I saw Katie Couric’s face overlaid with a generic female voice, very reporter-like albeit much deeper than Katie Couric’s. “Transgénero” flashed across the screen as they introduced faces of children who are transgender. I must admit that I was disappointed not to be able to hear their voices.. I didn’t realize what power the tone of someone’s voice has when it relates to being transgendered. I didn’t realize how much I paid attention to Bruce Jenner’s voice when she became Caitlyn. But hearing the dubbed over voices made it more difficult for me to ‘size’ these people up and the transformation that they underwent. I think it’s normal to do that with anything you’re not accustomed to. Sadly I am not progressive enough not to be fascinated by transgenderism and have a million questions.

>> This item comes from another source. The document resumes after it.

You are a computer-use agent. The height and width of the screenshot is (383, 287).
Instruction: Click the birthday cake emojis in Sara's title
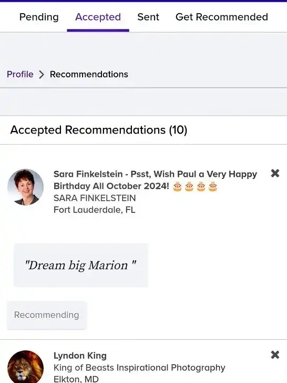pos(195,186)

I can relate to feeling ‘othered’ by the looks, repetitive questions and unabashed prying into who I am and why I am here and what the US is like and how much my flight costs home and how much a visa is (which I don’t know because I am not from here). I imagine being transgendered or transsexual starts to feel like you’re being an ambassador for who you are instead of just being who you are.*
But about the language and how accessible it was to me, I had an epiphany in that hotel room. It occurred to me that sometimes learning Spanish isn’t as hard as learning culture. Guatemala’s culture has a script, and it’s taken me almost a year to feel comfortable maneuvering it: making sure to say ‘con permiso’ whenever I enter or leave a room, ‘Fijese qué’ before I have to tell someone ‘no,’ ‘Muchas Gracias’ to everyone at the table and always starting any statement at any meeting, even if I’m not in charge of the meeting, with: “Pues, primeramente Muy Buenos Días a todos…”
Then I heard a word I did not recognize on National Geographic. A mother explained her concern for her daughter (who was originally treated as a son). She explained how empathetic she felt towards her daughter and that they went through with the physical changes as soon as they could, for her to feel like who she really was in her own body. She used the word ‘agallas’ and I stopped. I didn’t know it at all. Sounds like eagle, aguilas, but that’s as close as I could get to a definition. I whipped out my phone and typed into the SpanishDict app: “agallas.” Only the singular, agalla, appeared and I tapped the word: Feminine noun (animal anatomy) gill (botany) a. gall b. oak apple. I scroll down with my index finger: agallas PLURAL NOUN (colloquial) (courage) a. guts b. pluck (old-fashioned) (anatomy) tonsils.
In this case, referring to undergoing a hormonal sex change, I infer that agallas means guts. Agallas means: “what you’re made of.”
And with the TV remote pointed at the screen, wrapped in plastic to prevent dust, at the Hotel Mirador, I thought: yeah, guts. Guts.
*I’ve only experienced elected ‘otherness’ to the point that I can empathize with marginalized groups, but I know that I am not marginalized and I can’t imagine the struggle of the transgendered or transexual communities to which the TV program referred.